Eve Ensler talks to Marie Claire



From the activist author of Vagina Monologues comes I am an Emotional Creature: The Secret Life of Girls around the world. This book is Eve Ensler call to women around the world. “a call to girls, about girls, for girls, around the world, to be their own authentic selves”. We spoke to her about her new book, the girl revolution and how South African women fit in.

Q: What do you hope to accomplish with your book “I am an emotional creature: The secret Life of Girls around the World”?
Eve: It’s a basis of the theatre production, which we’re doing in South Africa soon. Also we want to create the next wave of V-girls and launch a power movement. V-girls empower themselves and one another in order to change the world they imagine. We want to create the next revolution. The girl revolution.

Q: At the moment South Africa is dealing with controversial “corrective rape” where some men rape lesbians in order to make them straight. How do you think this will effect your stage production of I am an Emotional creature?

Eve: I’ve been thinking a lot about this. I was thinking “Can I address it and write about it for my play?” I find these stories of corrective rape utterly appalling, grotesque and disgusting. What message is it sending to women that there can be such a things as corrective rape? As if its something that needs to be corrected or even can be corrected. I’m hoping that this allows women a platform to be enraged and outraged and to know that they can be powerful as a community

Q: In your book you deal a lot with violence against women, a subject very close to home here in South Africa where we have a the highest record of rape in the world. What message do you want to put out there for women in South Africa?

Eve: I’ve realised that South African women are powerful, giving, and envisionary and they are living in a patriarchal violent world. I want to empower girls, women and men and make them realise that women need to be protected and that there can be no future for humanity without this. We all need to collectively do something significant to pass laws and bills so that rapists and violators are held responsible.
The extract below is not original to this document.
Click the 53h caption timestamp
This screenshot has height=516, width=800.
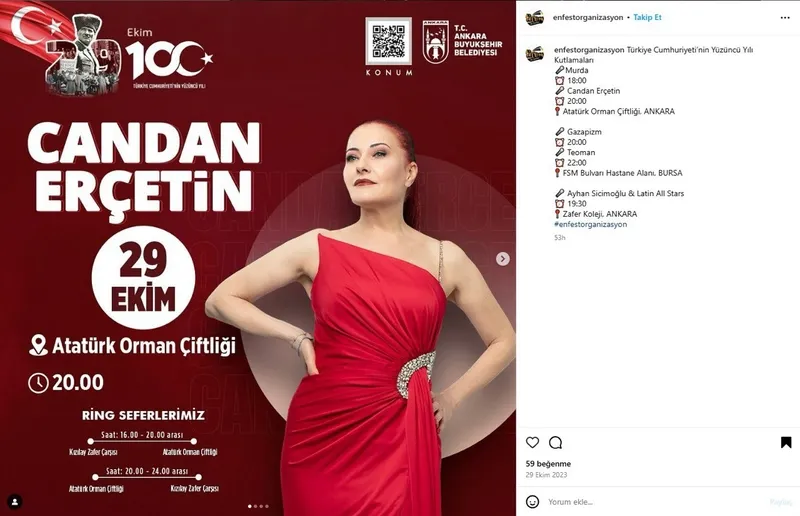coord(559,238)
Q: Where did the inspiration for the stories in your book come from? Are they bases on specific people you’ve met in your life?
Eve: It’s from all different experiences around the world. I travel a lot and I meet people with different stories to tell and I also try to imagine girls in different situations and how they would feel or act. For example I have never been to China but in my book I write about a Chinese girl who works in a factory making dolls. It’s a combination of fantasy; over hearing others and drawing on my own experiences. I think that’s what fiction writing is, really.

Q: You talk about the “girl self”. What do you mean by this?
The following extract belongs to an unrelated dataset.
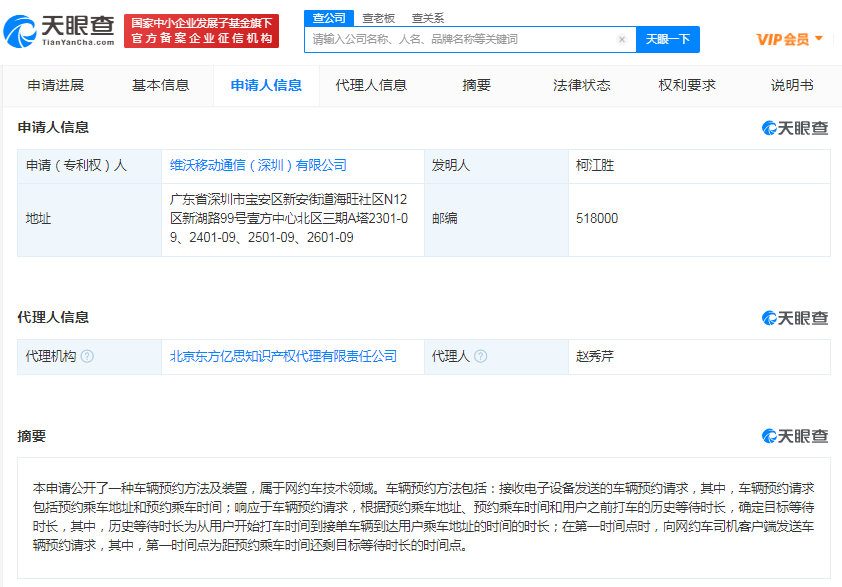Click inside the company search input field
842x587 pixels.
click(x=450, y=39)
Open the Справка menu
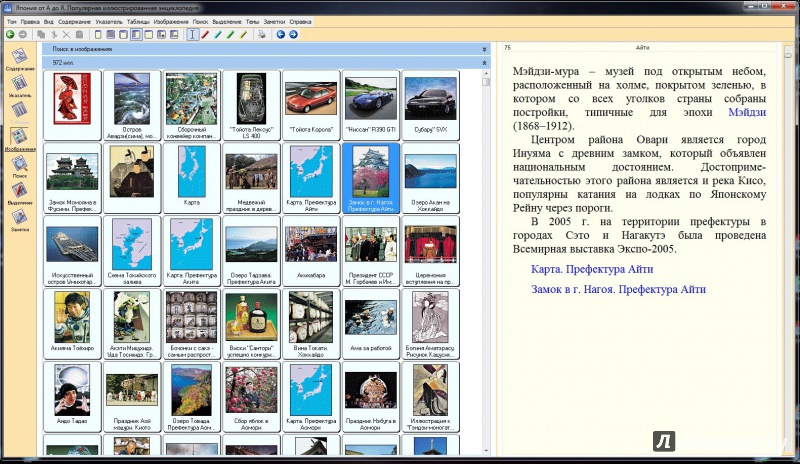The width and height of the screenshot is (800, 464). [x=300, y=20]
Eve: When I speak about “girl power” myself its that part that is relentless, devoted, open, intimate, emotional, wild, fierce, intense, passionate, compassionate, connected to the heart, intuitive

Q: I love that you say the power of girls are the “greatest natural resource”. Can you talk more about this and how girls can empower themselves?
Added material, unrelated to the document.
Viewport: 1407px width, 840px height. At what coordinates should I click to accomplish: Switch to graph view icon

Eve: If you look at teenage girls they have an electric energy about themselves, you can imagine Southern girls at a slumber part- they’re wild (she laughs). Everyone is taught not to be a girl: boys are taught not to be girls, men are taught not to be girls, girls are taught not to be girls. It must be pretty powerful to be a girl if no one wants us to be like girls. I want this book to show girls to have an authentic voice to speak up and empower themselves.

2 comments:

  1. Hard to argue with that, and it's very timely. It's extremely difficult to be true to the self in many areas of life these days; the last line but one ties in with this especially, and raises the question of why we're under such pressure not to be.